これまでの研究で、加齢によって肌のマイトリガーゼが減少することを確認しています※2。また、マイトリガーゼが減少した肌細胞では、酸化ストレスによるDNAダメージの修復力が低下することも確認しています※3。さらに、今回の研究では、マイトリガーゼが減少した肌細胞が酸化ストレスを受けた後に、ミトコンドリアネットワークを形成できないことも確認しました。
細胞にダメージが蓄積すると肌老化が進行してしまいます。今回の研究から、マイトリガーゼが肌老化に重要な役割を果たしている可能性がより明確になりました。このことから、若返りの鍵「マイトリガーゼ」を活性化できれば、ミトコンドリアネットワークが正常に形成され、肌老化に抵抗できることが期待されます。
私たち大正製薬は、健康で美しくあり続けたいと願う生活者の方々に向けて、これからも美しい肌に繋がる先端の美容研究を進め、その研究成果をお届けしてまいります。

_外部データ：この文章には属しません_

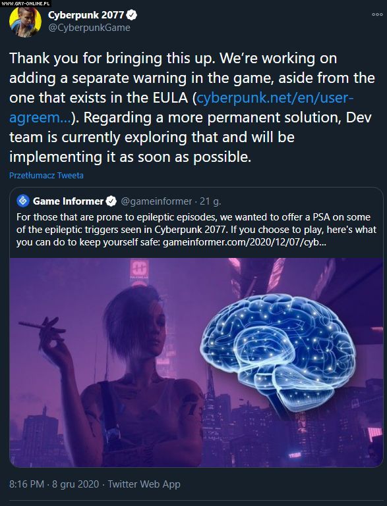The height and width of the screenshot is (506, 387).
Task: Open the @CyberpunkGame handle
Action: 89,28
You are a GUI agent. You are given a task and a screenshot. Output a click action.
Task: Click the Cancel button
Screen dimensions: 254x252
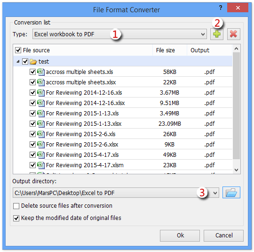pos(223,236)
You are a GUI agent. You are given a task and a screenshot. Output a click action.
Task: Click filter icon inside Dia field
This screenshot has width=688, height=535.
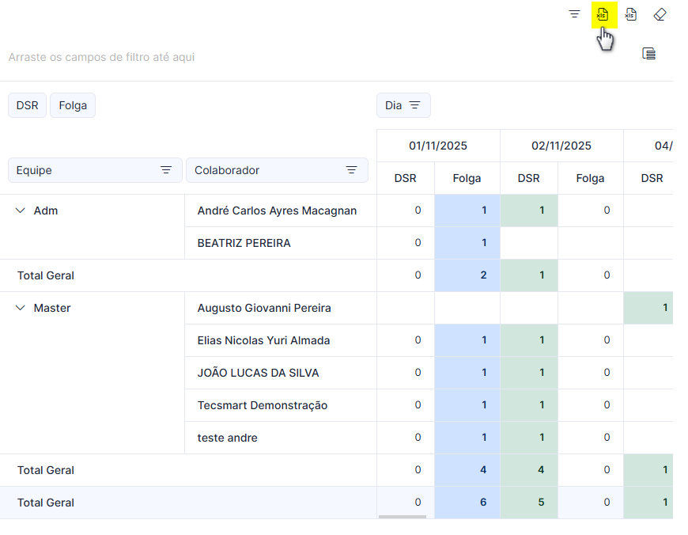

※1 本研究成果は、2024年11月27日~29日に開催された第47回日本分子生物学会年会にて発表した内容の一部となります。
※2 2024年4月17日発表リリース
『若返りの鍵「マイトリガーゼ」と肌老化の関係を多角的に解明~コラーゲン、老化マーカー、肌細胞の動きへの影響~』
URL:https://www.taisho.co.jp/company/news/2024/20240417001535.html
※3 2024年12月5日発表リリース
『若返りの鍵「マイトリガーゼ」の新知見~肌が受けたDNAダメージを自ら修復する力は、マイトリガーゼの減少で阻害~』
URL:https://www.taisho.co.jp/company/news/2024/20241205001776/.html
【用語説明】
■ Mitochondrial Ubiquitin Ligase(マイトリガーゼ):柳茂教授(学習院大学)が2006年に発見したミトコンドリアに存在する酵素。ミトコンドリア内の不要になったタンパク質に「ユビキチン」という目印をつけて(ユビキチン化)分解を促すなどの役割を担っている。

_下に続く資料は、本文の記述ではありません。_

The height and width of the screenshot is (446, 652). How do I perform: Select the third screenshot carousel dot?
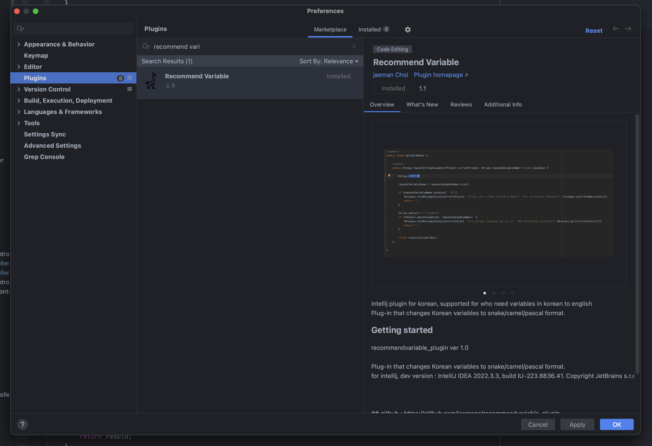503,293
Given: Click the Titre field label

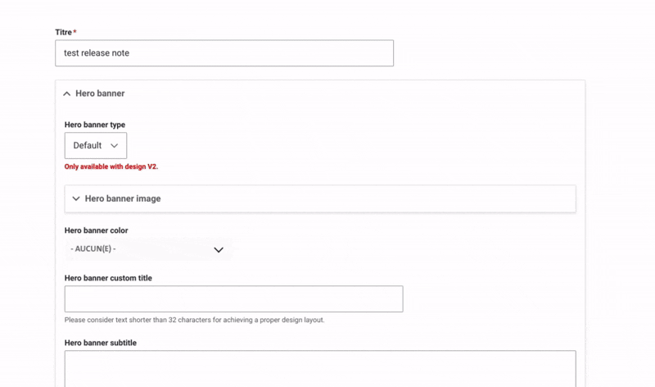Looking at the screenshot, I should pyautogui.click(x=63, y=32).
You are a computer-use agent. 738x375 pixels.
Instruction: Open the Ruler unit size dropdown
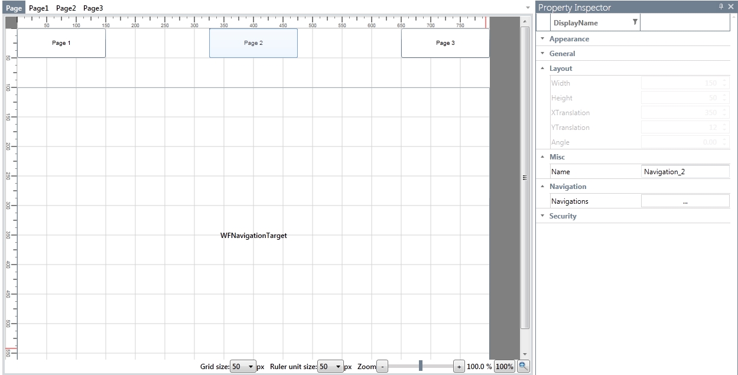339,366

■ ミトコンドリアネットワーク:ミトコンドリアが形成する3次元構造。ミトコンドリアは融合と分裂を継続的に繰り返しながら、連続したネットワークを形成し、エネルギー産生量を高めている。
【参考文献】
[1] Jugé, R., Breugnot, J., Da Silva, C., Bordes, S., Closs, B., &Aouacheria, A. (2016). Quantification and Characterization of UVB-Induced Mitochondrial Fragmentation in Normal Primary Human Keratinocytes. Scientific reports, 6, 35065.

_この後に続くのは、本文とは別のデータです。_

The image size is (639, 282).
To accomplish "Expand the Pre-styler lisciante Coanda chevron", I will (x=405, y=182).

[2] Garcia, I., Innis-Whitehouse, W., Lopez, A., Keniry, M., &Gilkerson, R. (2018). Oxidative insults disrupt OPA1-mediated mitochondrial dynamics in cultured mammalian cells. Redox report : communications in free radical research, 23(1), 160–167.
[3] Yapa, N. M. B., Lisnyak, V., Reljic, B., &Ryan, M. T. (2021). Mitochondrial dynamics in health and disease. FEBS letters, 595(8), 1184–1204.